Comparison of different loss function results
To evaluate the performance of the proposed method quantitatively accuracy and cross entropy measures are used. The performance comparison of proposed method with different loss functions using accuracy values is shown in Table 1. The value of the Binary Cross Entropy loss and Huber loss combination provided the better accuracy than the other loss functions combination. Similarly, the comparison of the proposed method with the different loss functions using cross entropy values is shown in Table 2. From Table 2, it can be noted that the value of the Binary Cross Entropy loss and Huber loss combination is lower than the other loss functions combination. It indicates that the Binary Cross Entropy loss and Huber loss combination are superior to the other combination loss functions.

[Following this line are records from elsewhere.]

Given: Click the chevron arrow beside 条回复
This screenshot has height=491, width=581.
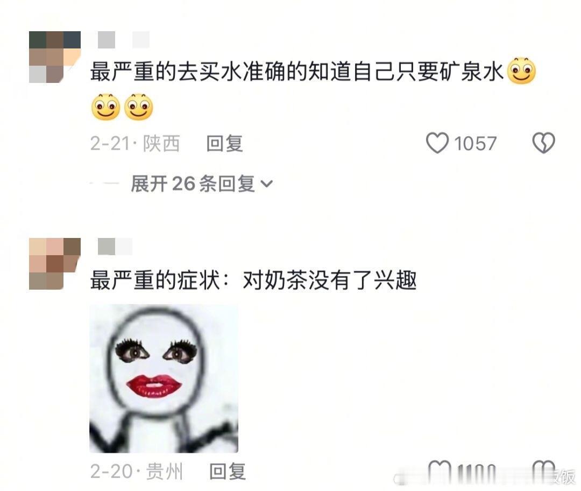Looking at the screenshot, I should click(x=267, y=184).
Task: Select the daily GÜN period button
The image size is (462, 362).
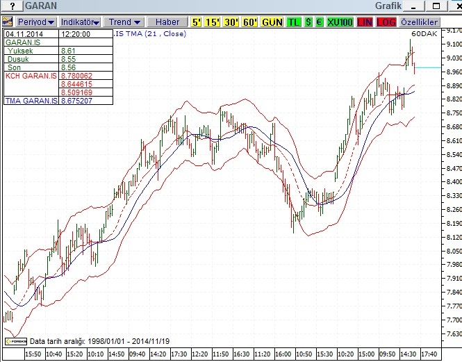Action: click(x=272, y=22)
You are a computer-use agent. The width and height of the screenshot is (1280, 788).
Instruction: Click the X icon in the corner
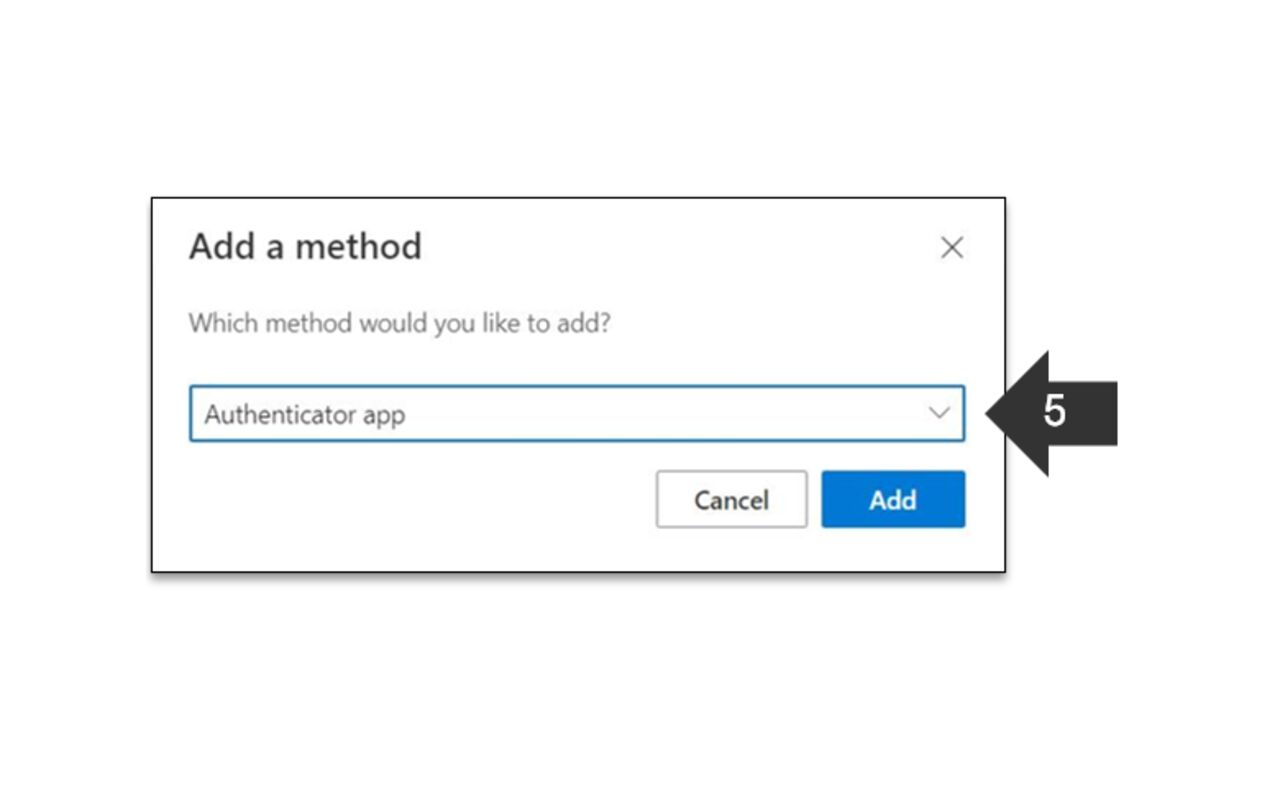coord(952,247)
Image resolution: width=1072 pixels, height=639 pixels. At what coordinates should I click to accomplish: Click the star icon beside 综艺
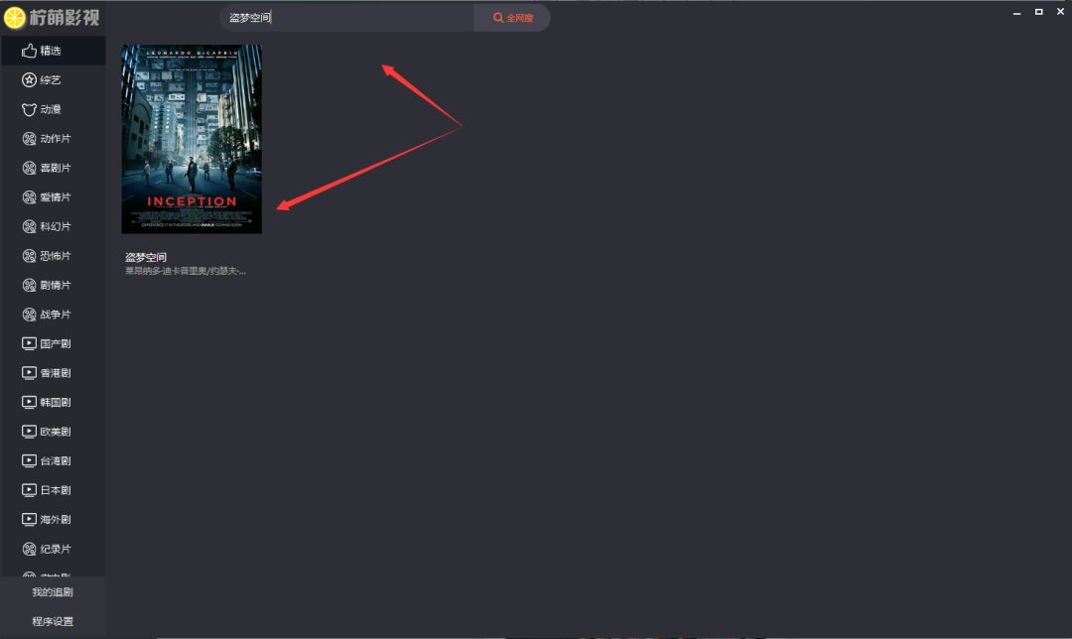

Comparison of proposed method with the different loss functions using accuracy values
Comparison of proposed method with the different loss functions using accuracy values
Comparison of proposed method with the different loss functions using cross entropy values
In this paper, a new method for targeted style transfer using Cycle-GANs with different loss functions is proposed. The results can be visualized properly through the Fig. 5 and Tables 1 and 2. If the accuracy is high, then it means that the model has performed better. The accuracies are in the range of 0 to 1. Also, the cross entropy values being lower are supposed to be better for the model. The ideal value is 0, and if the calculated probability is further than the expected probability, then the cross entropy value increases. From the results, it is perceived that the Binary Cross Entropy loss is the best among all of the classification losses and Huber loss is better than each of the regression losses with 0.886 accuracy and 0.349 cross entropy value.
In future work, our endeavor to make this system even more efficient. For this at present working on replacing the CNNs used-ResNets (state-of-the-art) to more recent Deep learning frameworks being researched like Capsule networks. Also, the ideas for generating better activation functions are also being assessed for the future works.